Riven - Jerry B. Jenkins [59]
“Exactly. If he wants. We’ll both know how much he wants that if we see the paperwork, won’t we? What else has he got to do? He asks for the form, fills it out, turns it in. We call that a kite, because he’s sending it into the wind, hoping it’ll fly. If it’s all in order, you schedule it. But let me tell you something: you won’t be hearing from Zach.”
“You’re sure?”
“People will do what people have done, Reverend. Zach never once in ten years requested a visit from Russ.”
Thomas shook his head. The guy had sounded so sincere. “Tell me, why is he so out of shape? Does he not take advantage of the exercise room?”
Yanno shook his head. “Just goes and hangs around. No one turns down the exercise time, but few exercise or jog or even stretch. They like the change of scenery and the space, but not many are motivated to stay fit. There’s no smoking in here, so everyone has been through withdrawal, and they’re healthier that way. And naturally they don’t have access to booze. But the food is what it is—high fat, high starch, low on nutrients. It’s hard to overeat because they don’t get huge quantities, but if all you do is sit and stand all day, you soon go to seed.”
Most of the inmates—with a few bodybuilder and youthful exceptions—were as soft as Zach looked. The population was largely minority, though it seemed the entire globe was represented. Thomas couldn’t shake a dark, heavy feeling that saddened him to his soul.
“We’re just processing a new inmate,” Yanno said, leading Thomas to the intake cell. A young Hispanic man wearing only his underpants sat in the five-by-five-foot windowless chamber away from the sight and even the sounds of the rest of the population. The room had neither bunk nor stool. The front wall was Plexiglas, but the only view from the cell was the cement blocks on the other side of the corridor.
The man looked both petrified and defiant.
“Got as far as the wall in one of our other facilities but surrendered rather than be shot. A lot of times they don’t give up, you know. That’s known as suicide by cop. They make you kill ’em. Some even get themselves hopelessly tangled in the razor wire, but they don’t quit struggling till they’re dead. This guy wasn’t that stupid, but he had to know he’d wind up here.”
“Why no clothes?”
“Policy. You come here, you get stripped of everything but your underbritches. You’re body-cavity searched, hosed down, dried off, and put in this cell until your house is ready. Then you get your slippers, khakis, and tee. He’ll be shackled and cuffed and led to his house, and he won’t be allowed out for anything but a fifteen-minute shower once a week for the first ninety days. In fact, he won’t have any privileges. No TV, no radio, nothing to read, nothing to write with. We don’t apologize for it. We’re tryin’ to break ’em, and they have to prove they’re worthy of privileges.”

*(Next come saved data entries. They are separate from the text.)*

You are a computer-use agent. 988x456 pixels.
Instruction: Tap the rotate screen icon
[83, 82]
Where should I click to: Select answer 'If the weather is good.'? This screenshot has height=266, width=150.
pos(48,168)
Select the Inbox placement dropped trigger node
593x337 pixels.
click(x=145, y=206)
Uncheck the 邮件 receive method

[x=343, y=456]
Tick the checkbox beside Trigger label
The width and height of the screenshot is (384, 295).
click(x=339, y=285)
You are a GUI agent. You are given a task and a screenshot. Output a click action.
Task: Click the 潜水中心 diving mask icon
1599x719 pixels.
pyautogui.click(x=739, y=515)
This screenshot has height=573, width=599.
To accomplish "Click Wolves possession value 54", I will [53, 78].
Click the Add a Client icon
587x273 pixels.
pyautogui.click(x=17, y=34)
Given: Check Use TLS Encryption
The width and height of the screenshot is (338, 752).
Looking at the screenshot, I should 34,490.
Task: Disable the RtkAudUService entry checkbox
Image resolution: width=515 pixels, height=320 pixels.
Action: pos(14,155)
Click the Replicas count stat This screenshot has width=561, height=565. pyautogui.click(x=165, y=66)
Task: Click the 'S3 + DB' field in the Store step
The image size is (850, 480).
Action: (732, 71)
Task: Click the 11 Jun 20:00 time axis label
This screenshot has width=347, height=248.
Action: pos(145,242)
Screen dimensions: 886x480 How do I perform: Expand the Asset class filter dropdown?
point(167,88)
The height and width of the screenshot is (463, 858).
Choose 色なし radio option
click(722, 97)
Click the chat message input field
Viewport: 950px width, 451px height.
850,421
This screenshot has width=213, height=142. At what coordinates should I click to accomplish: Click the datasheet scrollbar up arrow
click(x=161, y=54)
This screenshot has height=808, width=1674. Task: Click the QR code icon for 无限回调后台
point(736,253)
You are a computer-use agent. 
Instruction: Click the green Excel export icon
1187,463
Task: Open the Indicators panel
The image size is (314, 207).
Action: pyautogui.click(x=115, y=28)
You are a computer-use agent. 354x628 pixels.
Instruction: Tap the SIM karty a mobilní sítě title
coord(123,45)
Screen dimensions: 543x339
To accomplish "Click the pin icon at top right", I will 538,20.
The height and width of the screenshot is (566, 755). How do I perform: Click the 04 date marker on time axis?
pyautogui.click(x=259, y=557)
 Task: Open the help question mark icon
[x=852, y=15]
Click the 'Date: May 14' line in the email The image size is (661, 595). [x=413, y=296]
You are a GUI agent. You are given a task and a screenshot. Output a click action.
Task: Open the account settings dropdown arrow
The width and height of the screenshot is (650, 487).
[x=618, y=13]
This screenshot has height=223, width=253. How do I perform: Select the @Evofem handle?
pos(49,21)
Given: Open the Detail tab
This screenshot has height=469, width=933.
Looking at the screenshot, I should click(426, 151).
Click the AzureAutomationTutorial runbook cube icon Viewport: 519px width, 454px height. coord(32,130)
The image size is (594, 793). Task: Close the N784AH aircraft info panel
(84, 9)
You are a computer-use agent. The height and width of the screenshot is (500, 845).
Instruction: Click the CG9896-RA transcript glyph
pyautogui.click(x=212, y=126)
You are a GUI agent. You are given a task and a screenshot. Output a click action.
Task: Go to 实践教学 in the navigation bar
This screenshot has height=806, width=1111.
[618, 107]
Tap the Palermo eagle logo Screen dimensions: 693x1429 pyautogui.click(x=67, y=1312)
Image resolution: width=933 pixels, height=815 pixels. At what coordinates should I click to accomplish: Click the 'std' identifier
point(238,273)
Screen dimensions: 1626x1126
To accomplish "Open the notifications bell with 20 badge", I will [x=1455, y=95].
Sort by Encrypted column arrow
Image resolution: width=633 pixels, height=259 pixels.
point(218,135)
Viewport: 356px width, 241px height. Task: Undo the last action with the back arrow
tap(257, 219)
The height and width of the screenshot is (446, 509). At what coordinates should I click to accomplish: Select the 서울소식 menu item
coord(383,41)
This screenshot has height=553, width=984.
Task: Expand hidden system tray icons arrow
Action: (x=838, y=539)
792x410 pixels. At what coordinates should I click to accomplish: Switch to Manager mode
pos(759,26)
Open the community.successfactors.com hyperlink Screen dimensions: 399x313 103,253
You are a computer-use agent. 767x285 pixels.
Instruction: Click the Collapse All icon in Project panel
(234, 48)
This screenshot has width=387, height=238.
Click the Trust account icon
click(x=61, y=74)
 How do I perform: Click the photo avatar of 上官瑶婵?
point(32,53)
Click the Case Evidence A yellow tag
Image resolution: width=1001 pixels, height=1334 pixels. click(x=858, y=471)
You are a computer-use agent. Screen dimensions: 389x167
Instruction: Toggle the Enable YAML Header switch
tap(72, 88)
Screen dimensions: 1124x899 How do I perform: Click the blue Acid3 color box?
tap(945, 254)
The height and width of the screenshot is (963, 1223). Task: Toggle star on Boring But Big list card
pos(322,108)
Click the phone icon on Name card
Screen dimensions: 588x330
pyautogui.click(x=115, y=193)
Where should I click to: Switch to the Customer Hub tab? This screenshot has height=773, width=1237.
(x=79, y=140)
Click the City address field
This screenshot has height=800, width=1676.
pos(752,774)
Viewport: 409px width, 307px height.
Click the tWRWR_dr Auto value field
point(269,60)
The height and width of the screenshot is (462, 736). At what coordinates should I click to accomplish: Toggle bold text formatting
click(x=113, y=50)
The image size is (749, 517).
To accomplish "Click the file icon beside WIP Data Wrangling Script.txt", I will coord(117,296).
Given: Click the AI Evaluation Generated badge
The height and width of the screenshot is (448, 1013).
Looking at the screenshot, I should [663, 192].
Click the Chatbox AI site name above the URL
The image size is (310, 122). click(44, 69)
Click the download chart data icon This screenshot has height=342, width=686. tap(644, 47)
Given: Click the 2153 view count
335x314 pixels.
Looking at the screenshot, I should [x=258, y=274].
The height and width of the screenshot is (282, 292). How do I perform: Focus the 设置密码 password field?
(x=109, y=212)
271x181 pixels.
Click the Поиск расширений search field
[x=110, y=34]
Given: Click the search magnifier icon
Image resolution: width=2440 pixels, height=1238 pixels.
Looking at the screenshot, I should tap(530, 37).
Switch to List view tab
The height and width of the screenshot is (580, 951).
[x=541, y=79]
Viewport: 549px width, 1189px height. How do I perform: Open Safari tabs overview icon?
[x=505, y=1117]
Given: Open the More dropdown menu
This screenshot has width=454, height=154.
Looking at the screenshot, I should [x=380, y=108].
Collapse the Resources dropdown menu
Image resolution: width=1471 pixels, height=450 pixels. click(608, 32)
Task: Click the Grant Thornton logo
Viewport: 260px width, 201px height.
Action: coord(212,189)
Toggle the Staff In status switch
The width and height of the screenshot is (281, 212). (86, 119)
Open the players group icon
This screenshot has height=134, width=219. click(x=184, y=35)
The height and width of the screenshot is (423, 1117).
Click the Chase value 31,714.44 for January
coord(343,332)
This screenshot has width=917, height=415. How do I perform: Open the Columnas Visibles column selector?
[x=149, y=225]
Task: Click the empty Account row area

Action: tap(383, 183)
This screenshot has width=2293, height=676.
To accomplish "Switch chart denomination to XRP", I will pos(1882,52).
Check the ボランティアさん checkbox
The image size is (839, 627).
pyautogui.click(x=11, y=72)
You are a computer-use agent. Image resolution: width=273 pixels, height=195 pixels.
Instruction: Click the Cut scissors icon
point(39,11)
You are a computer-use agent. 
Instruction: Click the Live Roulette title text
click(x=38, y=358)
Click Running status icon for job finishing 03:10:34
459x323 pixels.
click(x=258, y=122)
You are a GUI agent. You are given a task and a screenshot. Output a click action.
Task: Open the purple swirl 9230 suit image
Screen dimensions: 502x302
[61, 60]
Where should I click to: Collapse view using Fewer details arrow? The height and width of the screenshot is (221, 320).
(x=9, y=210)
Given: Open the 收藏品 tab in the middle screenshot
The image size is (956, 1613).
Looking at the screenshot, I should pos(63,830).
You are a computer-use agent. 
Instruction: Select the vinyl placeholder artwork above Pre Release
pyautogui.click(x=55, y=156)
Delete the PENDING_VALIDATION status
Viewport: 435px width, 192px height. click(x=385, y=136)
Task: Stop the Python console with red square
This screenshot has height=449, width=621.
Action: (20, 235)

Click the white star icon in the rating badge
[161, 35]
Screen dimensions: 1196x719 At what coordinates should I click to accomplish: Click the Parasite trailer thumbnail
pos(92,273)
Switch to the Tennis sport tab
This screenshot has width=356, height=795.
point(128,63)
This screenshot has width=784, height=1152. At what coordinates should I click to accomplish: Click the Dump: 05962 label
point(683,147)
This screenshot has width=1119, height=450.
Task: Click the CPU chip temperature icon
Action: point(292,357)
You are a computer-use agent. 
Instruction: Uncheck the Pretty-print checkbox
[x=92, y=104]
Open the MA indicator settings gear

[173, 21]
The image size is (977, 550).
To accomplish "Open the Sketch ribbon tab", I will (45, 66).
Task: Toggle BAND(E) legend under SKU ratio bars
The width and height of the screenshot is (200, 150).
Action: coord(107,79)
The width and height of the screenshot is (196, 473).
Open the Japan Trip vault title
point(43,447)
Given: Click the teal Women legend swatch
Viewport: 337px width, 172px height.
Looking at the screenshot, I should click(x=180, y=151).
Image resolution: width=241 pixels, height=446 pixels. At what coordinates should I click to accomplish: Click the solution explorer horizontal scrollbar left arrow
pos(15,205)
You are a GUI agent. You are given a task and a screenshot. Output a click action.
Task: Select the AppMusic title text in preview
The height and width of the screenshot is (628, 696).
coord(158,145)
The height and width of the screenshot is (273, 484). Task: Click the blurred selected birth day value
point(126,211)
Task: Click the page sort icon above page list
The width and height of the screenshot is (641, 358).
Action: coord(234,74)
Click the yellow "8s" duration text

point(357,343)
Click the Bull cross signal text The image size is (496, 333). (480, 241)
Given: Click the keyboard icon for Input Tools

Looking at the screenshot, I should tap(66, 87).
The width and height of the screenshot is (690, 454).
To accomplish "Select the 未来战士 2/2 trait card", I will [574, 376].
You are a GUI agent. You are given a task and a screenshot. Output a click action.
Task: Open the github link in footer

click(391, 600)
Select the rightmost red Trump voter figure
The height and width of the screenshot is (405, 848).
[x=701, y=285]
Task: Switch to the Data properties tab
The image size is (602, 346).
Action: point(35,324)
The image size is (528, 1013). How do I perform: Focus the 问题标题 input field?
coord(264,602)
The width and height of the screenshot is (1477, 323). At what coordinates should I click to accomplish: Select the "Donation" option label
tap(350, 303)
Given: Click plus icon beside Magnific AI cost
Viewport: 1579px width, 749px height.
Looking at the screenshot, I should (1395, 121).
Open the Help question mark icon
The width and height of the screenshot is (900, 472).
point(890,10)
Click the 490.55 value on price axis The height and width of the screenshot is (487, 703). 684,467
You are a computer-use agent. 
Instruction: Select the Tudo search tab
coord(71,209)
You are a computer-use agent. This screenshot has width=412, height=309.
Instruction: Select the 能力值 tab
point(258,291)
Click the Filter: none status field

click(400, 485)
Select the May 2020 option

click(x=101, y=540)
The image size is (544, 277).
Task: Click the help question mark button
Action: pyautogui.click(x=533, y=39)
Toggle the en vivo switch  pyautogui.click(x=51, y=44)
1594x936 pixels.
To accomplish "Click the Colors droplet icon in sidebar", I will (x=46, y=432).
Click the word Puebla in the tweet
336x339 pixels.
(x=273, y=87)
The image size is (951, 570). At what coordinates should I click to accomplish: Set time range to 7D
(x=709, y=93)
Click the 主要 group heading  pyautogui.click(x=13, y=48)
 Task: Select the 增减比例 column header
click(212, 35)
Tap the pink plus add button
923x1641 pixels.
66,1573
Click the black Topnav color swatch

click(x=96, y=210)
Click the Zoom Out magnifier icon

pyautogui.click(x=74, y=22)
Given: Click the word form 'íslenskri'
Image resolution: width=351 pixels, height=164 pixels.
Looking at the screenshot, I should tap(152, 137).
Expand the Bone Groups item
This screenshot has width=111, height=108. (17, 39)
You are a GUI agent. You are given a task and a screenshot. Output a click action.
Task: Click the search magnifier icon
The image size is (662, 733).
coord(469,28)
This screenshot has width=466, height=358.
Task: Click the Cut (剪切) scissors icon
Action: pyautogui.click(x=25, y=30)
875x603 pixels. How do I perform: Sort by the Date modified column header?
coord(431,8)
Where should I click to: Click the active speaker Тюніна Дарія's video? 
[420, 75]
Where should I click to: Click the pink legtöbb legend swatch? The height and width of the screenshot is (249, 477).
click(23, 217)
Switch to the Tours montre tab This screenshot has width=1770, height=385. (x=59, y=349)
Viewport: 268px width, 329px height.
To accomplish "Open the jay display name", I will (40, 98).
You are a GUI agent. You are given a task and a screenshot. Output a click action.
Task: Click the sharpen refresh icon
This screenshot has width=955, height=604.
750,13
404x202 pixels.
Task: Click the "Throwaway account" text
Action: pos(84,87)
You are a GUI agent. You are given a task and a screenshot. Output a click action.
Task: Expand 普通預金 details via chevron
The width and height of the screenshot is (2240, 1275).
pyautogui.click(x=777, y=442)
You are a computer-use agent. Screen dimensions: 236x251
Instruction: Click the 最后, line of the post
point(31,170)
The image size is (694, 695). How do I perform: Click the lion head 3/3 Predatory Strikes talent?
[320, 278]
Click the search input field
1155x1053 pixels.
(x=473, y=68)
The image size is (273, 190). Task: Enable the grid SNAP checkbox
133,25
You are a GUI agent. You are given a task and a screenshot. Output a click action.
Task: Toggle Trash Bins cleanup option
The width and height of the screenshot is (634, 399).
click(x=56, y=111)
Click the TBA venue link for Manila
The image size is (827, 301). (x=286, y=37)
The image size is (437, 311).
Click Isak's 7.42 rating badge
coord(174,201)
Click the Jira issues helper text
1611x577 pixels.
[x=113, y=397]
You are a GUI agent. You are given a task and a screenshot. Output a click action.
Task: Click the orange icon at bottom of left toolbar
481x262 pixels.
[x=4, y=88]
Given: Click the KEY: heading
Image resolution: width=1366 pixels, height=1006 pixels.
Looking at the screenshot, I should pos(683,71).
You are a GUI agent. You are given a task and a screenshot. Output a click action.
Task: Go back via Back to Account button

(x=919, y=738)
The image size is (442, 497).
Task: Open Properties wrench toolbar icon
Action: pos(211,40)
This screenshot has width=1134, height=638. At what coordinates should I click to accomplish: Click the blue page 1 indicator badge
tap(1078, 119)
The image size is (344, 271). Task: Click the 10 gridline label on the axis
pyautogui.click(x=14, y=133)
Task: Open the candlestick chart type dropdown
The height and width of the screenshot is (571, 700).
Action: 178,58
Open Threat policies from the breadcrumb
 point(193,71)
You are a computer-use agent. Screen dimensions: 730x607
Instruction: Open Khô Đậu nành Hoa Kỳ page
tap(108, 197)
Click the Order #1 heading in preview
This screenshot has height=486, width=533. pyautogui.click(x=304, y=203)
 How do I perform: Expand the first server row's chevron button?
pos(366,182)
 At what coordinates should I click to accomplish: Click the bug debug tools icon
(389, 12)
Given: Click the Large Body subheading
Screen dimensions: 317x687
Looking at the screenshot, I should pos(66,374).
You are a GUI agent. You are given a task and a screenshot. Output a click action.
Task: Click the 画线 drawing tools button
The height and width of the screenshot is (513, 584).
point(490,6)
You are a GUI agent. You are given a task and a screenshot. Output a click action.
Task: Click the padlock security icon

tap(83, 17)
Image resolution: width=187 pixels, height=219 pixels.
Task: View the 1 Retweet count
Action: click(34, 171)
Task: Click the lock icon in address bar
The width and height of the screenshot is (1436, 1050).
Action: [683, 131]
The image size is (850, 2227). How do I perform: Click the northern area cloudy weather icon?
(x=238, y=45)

“So he behaves for ninety days, and then what?”
“He gets paper and pencil, electricity, a tiny black-and-white TV, and a radio. He gets his daily hour in the exercise kennel.”
“I noticed the TVs. They have cable? Movie channels and all?”
“Yeah, but no porno. Watchin’ TV is the closest these guys come to community.”
“How so?”
“Guys in the same pod will all watch the same show and then discuss it, argue about it. It’s like they’re watching together, despite that they’re in their own houses.”
“So it behooves this guy to keep his nose clean the first three months.”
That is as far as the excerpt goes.